And I’m just going to show you what this process looks like to glue it together. I’m going to use this workflow. So I’m going to use mkvmerge GUI to mux or to multiplex all these files into a single mkv file. And then I’m going to use MkvToMp4 to convert it to an M4v file for upload.

All right, so this is mkvmerge. What I did is, I just took my video from my desktop, and I dragged it in here. And then I also put in the other things that I needed.

So I wanted, A, my audio description file, and I wanted my two caption files. And I just dragged them into this top window. They appear down here, and I can set properties on them.

So for example, in this particular video that I did, I have two caption files. I’ve got one in Spanish, and I’ve got one in English. So I can just click on this, and it allows me to set the language of that particular caption file, and/or to identify the language of it, and to give it a name.

I would click on Start Muxing after I get all those situated. So I’ve also got an audio description file in here, right there, that gets a track name of English with Audio Description. I click on Start Muxing, and it says, “Mux it,” and that’s it. And when I mux it I end up with this file here.

And this file right now– we’ll play it. I can play it inside of VLC, which is a common video player. And you can see when I start to play it– I’m going to play much of this– but you can see I have both an English audio track that’s the main audio track. And then I have a track with audio descriptions embedded in it. And then in subtitles, I’ve got both my subtitles. I’ve got English captions and Spanish captions available.

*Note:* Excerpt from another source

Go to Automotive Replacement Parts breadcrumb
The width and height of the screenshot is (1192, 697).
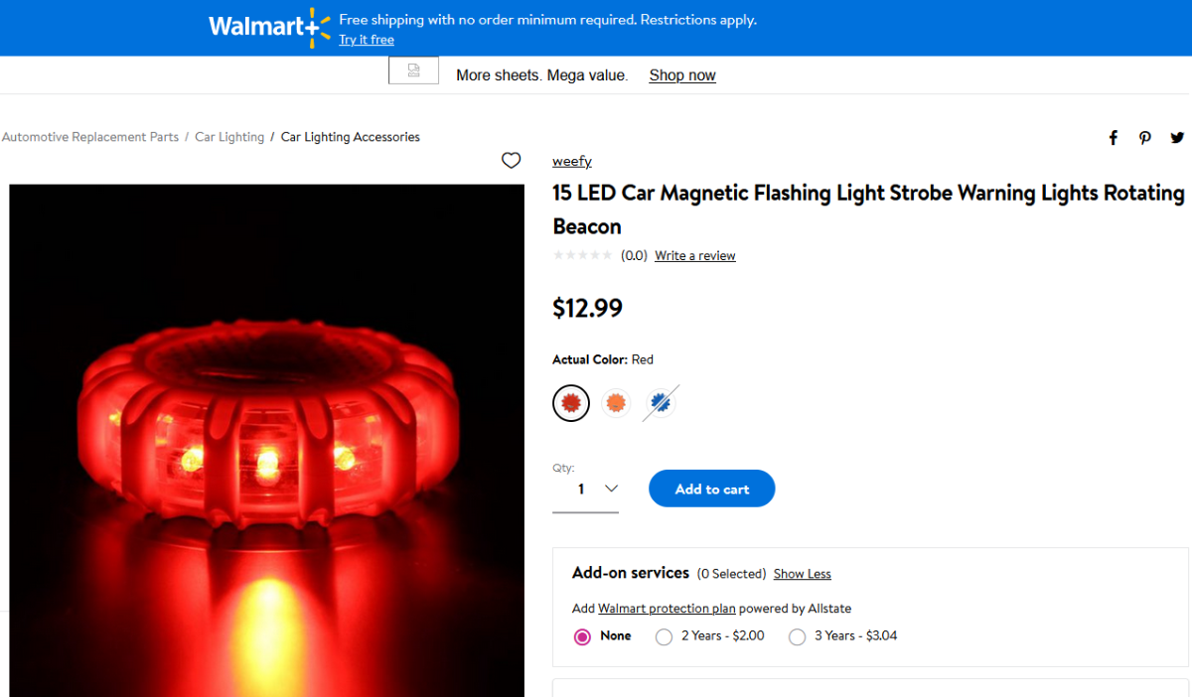(90, 137)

So if I have VLC, I can just upload it from there. If I have a different target, so say I need to upload it to iTunes U, I’m going to need to go through a secondary process, and turn it from that MPV file into its final form as an M4V file. And I am using mpvToMp4 to do that. And this allows me to set the output format, which I did over here.

I set the output format to– somewhere up here, it allows me to set the output format to M4V rather than MP4. MP4 and M4V are very, very similar formats. M4V is the format that iTunes likes, but most other players will also take it in as well. I’m not going to do this process, but I can show you really quickly what the output of the process is. It’s this file here, which I can then open up in, say, iTunes.

And when I open it up in iTunes, it’s going to take up the whole screen, probably. No. Yes. I don’t want a quick tour. There it is.

And you can see if open this up down here, I’ve got my English subtitles. And I’ve got two audio tracks. It lost the fact that this secondary audio track is an audio description track, but I’ve got the two audio tracks in here.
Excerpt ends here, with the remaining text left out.